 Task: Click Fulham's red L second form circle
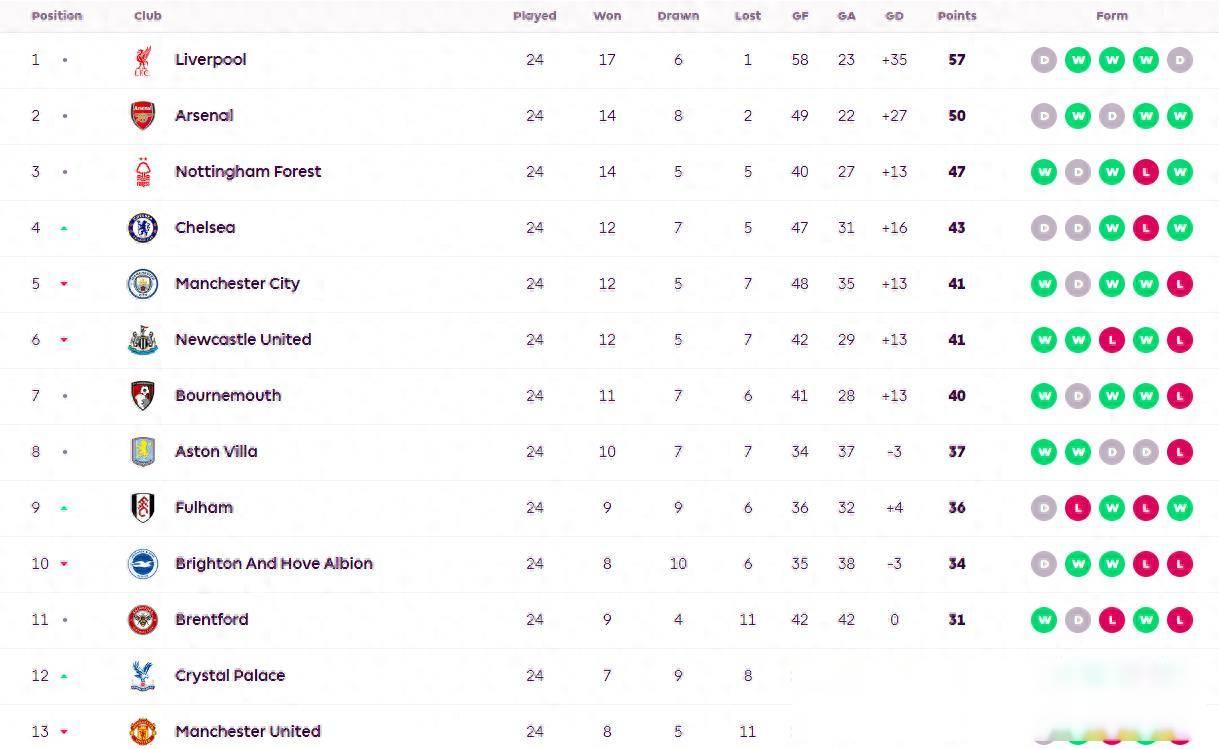coord(1077,508)
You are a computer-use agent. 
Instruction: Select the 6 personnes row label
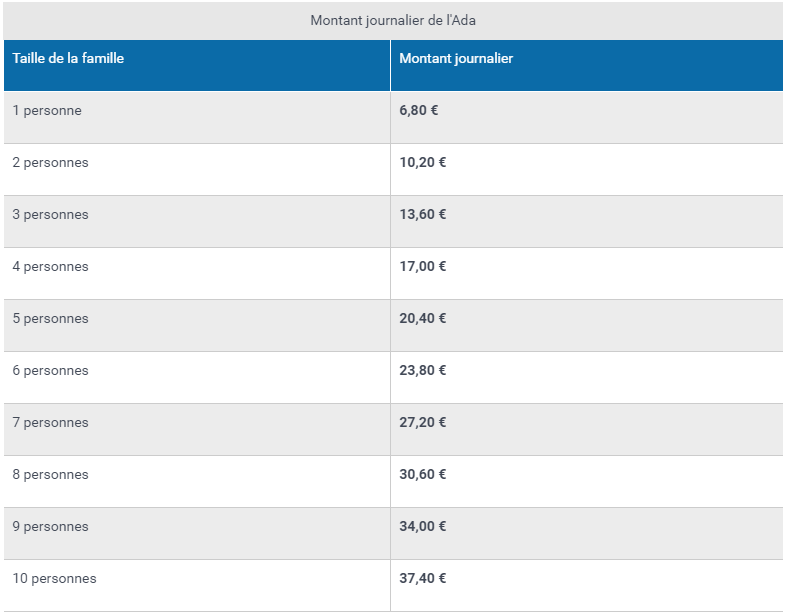point(51,371)
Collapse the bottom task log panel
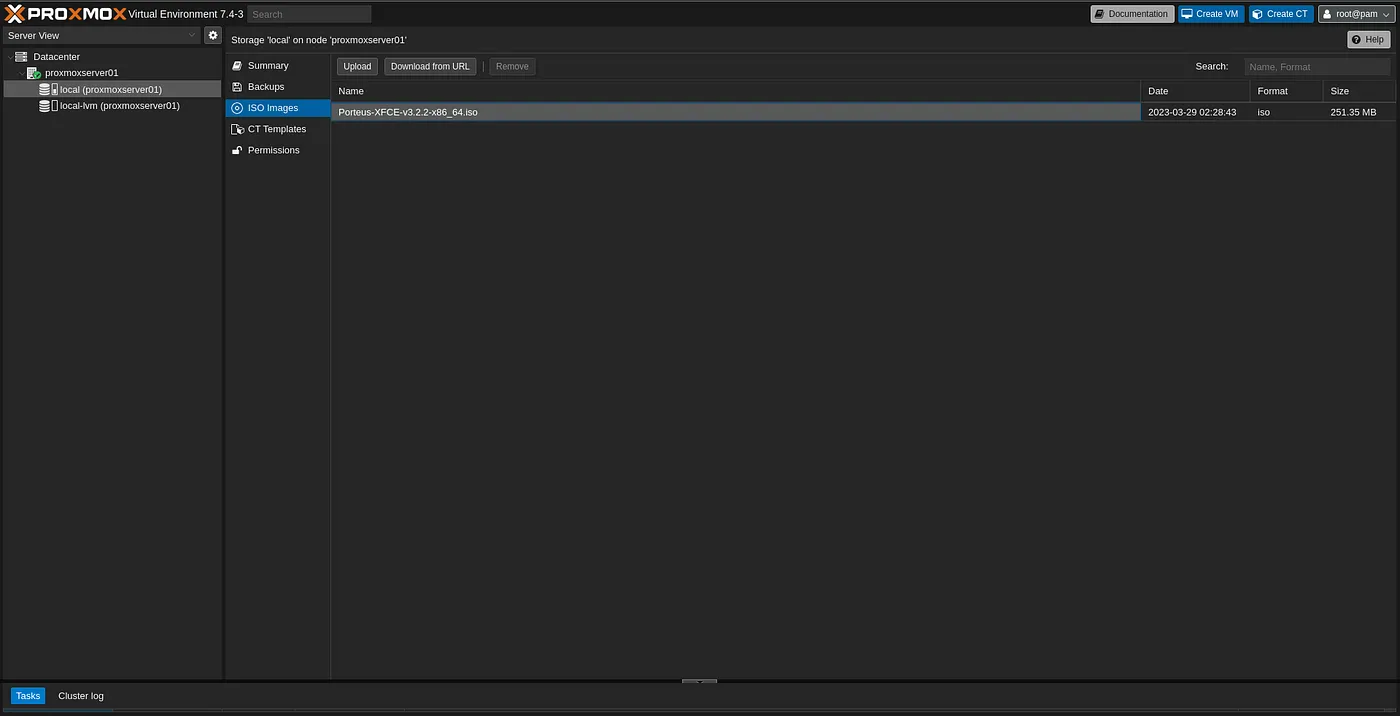The height and width of the screenshot is (716, 1400). (x=699, y=682)
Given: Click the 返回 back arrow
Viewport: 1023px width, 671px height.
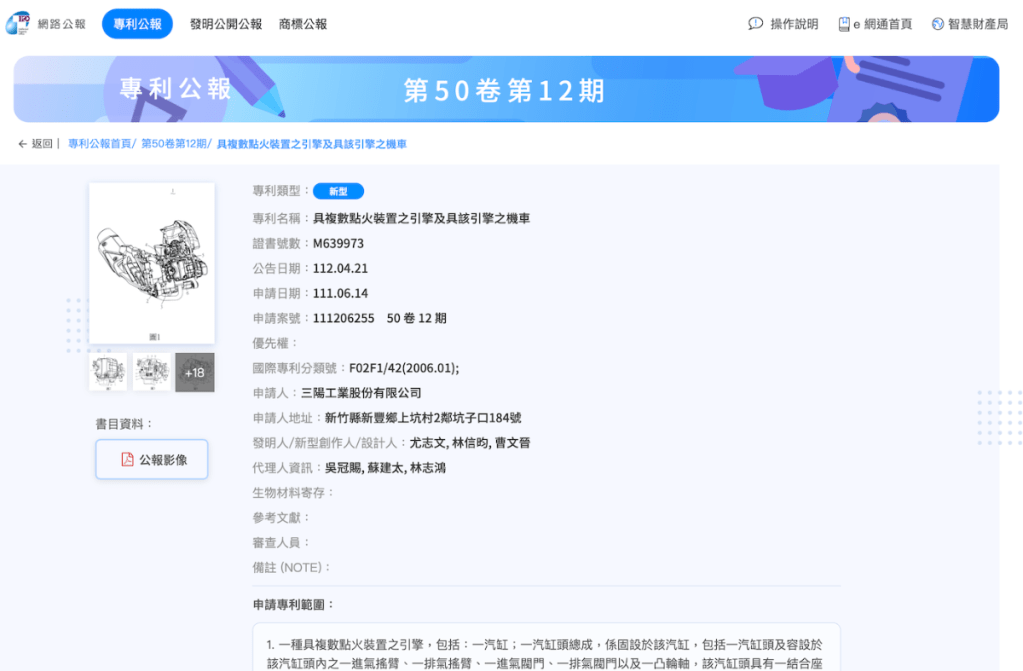Looking at the screenshot, I should pos(23,144).
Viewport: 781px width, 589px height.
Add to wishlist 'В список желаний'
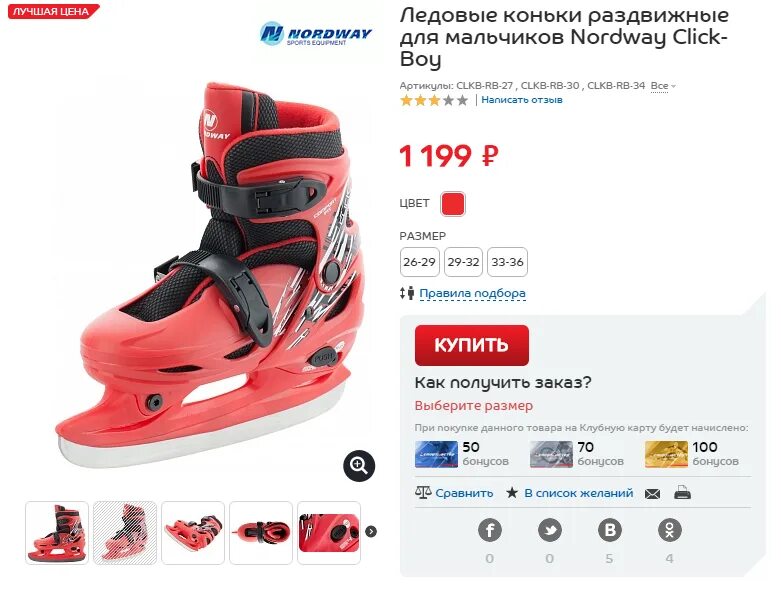point(579,493)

- - - - - - -

* _REQUEST_: Express the data as a two-column CSV with the headers input and output, starting with the line that contains "Collapse the bottom task log panel" and going on through the end of the data. Put each text and its answer on one row, each in its own quoted field with line breaks turned into spaces, and leave the pictures out.

* _FULL ANSWER_:
input,output
"Collapse the bottom task log panel","The height and width of the screenshot is (716, 1400). (x=699, y=682)"
"Given: Click the 返回 back arrow Viewport: 1023px width, 671px height.","Looking at the screenshot, I should pos(23,144)."
"Viewport: 781px width, 589px height. Add to wishlist 'В список желаний'","point(579,493)"